- **Text excerpt**:
##############################
Circle : Triangle

Marvin has given a good solution. I would like to provide an alternate solution that would be time efficient . Let the side length of $\triangle ABC$ = $a$ units

Simply draw a common tangent $DE$ to both circles that touches them at $F$ . We observe that $DE \parallel BC$ .

Though I will not go into the rigour of proving established theorems for what I am about to type, you can do so for your own clarity: we observe that $\triangle ADE$ is also an equilateral triangle and $AGFOI$ is a straight line.

Also observe that the bigger circle is the in-circle of the equilateral $\triangle ABC$ . This makes $O$ the centroid and $AO$ the radius of the circumcircle, if it were drawn.
##############################
- **Information provided**:
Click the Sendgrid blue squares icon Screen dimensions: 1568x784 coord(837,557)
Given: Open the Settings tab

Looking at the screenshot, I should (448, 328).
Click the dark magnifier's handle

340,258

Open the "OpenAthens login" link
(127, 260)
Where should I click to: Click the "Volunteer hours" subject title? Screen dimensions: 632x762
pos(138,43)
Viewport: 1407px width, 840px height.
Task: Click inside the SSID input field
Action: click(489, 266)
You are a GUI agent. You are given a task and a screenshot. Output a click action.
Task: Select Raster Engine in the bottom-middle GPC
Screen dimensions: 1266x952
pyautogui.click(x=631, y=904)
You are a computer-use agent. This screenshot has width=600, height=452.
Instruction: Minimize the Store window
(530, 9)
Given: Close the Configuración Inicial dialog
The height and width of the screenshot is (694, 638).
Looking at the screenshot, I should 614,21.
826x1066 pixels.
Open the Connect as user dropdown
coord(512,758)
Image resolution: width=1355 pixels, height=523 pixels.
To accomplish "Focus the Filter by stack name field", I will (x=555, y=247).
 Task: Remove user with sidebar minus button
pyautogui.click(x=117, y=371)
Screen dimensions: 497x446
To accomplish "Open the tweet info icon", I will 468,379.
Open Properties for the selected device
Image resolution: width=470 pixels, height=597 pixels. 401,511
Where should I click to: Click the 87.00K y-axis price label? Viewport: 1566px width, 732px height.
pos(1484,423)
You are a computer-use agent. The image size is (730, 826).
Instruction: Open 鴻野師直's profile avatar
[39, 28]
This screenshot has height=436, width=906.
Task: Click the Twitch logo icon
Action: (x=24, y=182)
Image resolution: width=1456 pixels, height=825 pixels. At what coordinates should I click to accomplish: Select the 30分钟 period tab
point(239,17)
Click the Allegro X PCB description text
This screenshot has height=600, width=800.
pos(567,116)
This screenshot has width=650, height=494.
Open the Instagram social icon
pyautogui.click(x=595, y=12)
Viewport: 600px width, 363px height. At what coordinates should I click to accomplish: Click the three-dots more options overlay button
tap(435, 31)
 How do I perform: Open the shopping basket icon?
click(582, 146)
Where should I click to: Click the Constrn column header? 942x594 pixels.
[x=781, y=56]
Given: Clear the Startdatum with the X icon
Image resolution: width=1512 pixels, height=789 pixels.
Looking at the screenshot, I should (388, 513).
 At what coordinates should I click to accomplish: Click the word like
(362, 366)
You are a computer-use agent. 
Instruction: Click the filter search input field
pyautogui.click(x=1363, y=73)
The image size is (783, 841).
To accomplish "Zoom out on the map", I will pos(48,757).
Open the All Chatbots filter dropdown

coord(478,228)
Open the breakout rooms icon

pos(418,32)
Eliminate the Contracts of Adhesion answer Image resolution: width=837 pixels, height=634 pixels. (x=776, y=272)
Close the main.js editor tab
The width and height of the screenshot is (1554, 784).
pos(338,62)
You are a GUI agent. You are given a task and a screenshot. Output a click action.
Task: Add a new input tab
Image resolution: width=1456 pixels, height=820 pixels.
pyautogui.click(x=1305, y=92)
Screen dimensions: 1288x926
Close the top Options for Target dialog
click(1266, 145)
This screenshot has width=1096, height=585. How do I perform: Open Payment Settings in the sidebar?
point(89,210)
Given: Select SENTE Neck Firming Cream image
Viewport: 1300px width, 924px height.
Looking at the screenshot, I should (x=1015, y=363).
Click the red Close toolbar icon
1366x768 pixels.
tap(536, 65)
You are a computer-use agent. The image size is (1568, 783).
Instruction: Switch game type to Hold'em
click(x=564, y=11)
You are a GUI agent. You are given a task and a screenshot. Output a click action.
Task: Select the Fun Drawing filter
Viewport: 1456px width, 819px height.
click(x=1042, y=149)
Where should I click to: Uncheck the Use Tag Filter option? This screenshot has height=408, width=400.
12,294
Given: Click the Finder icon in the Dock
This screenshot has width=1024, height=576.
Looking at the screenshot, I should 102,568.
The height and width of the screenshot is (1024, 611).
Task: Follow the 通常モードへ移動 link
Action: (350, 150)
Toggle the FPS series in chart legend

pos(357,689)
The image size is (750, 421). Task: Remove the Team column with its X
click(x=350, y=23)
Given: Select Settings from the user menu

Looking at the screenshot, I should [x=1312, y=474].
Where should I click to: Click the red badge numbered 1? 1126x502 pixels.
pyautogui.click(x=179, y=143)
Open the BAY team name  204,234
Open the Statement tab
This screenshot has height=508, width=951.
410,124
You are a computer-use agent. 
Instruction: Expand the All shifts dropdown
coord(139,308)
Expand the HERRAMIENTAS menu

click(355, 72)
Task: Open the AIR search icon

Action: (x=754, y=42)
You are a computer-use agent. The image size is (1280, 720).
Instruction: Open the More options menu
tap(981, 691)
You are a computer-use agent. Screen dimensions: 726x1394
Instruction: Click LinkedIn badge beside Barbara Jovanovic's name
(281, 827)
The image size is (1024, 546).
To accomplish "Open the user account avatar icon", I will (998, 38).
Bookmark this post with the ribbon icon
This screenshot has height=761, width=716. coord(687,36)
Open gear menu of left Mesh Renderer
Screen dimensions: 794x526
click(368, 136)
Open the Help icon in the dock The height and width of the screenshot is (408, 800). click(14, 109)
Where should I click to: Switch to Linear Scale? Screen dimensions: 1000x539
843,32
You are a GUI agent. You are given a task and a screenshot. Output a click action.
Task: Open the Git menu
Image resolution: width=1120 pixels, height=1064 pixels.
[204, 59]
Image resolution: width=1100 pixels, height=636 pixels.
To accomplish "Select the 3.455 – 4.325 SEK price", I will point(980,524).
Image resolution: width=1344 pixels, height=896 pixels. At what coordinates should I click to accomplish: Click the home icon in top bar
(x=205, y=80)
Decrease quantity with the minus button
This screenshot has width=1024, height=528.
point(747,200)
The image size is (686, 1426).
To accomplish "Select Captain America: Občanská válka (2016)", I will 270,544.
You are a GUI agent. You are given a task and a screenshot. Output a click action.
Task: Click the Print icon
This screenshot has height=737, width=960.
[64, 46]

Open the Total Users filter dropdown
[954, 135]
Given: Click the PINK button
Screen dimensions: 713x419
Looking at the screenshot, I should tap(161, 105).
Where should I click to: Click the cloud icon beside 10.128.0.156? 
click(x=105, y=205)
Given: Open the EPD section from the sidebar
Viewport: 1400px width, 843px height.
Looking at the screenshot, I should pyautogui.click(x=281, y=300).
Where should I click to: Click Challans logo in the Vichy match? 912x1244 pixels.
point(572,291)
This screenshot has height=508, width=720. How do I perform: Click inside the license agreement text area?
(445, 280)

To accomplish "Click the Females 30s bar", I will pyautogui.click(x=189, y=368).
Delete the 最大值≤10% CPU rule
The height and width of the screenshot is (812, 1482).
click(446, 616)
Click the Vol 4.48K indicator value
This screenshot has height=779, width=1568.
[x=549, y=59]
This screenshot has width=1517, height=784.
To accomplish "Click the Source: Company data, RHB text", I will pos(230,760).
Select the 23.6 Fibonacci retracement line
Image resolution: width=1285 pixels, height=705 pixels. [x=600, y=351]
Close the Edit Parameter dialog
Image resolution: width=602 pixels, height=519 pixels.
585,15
##############################
- **Tasks to carry out**:
A. Revise the part of the circle-and-triangle solution starting at "Marvin has given" and ending at "a straight line.", replacing "tangent" with "touching line".
B. Write out the entries verbatim, starting at the very first entry and ending at the line that contains "pyautogui.click(x=117, y=371)", with both of those lines included.

- **Replies**:
A.
Marvin has given a good solution. I would like to provide an alternate solution that would be time efficient . Let the side length of $\triangle ABC$ = $a$ units

Simply draw a common touching line $DE$ to both circles that touches them at $F$ . We observe that $DE \parallel BC$ .

Though I will not go into the rigour of proving established theorems for what I am about to type, you can do so for your own clarity: we observe that $\triangle ADE$ is also an equilateral triangle and $AGFOI$ is a straight line.

B.
Click the Sendgrid blue squares icon Screen dimensions: 1568x784 coord(837,557)
Given: Open the Settings tab

Looking at the screenshot, I should (448, 328).
Click the dark magnifier's handle

340,258

Open the "OpenAthens login" link
(127, 260)
Where should I click to: Click the "Volunteer hours" subject title? Screen dimensions: 632x762
pos(138,43)
Viewport: 1407px width, 840px height.
Task: Click inside the SSID input field
Action: click(489, 266)
You are a GUI agent. You are given a task and a screenshot. Output a click action.
Task: Select Raster Engine in the bottom-middle GPC
Screen dimensions: 1266x952
pyautogui.click(x=631, y=904)
You are a computer-use agent. This screenshot has width=600, height=452.
Instruction: Minimize the Store window
(530, 9)
Given: Close the Configuración Inicial dialog
The height and width of the screenshot is (694, 638).
Looking at the screenshot, I should 614,21.
826x1066 pixels.
Open the Connect as user dropdown
coord(512,758)
Image resolution: width=1355 pixels, height=523 pixels.
To accomplish "Focus the Filter by stack name field", I will (x=555, y=247).
 Task: Remove user with sidebar minus button
pyautogui.click(x=117, y=371)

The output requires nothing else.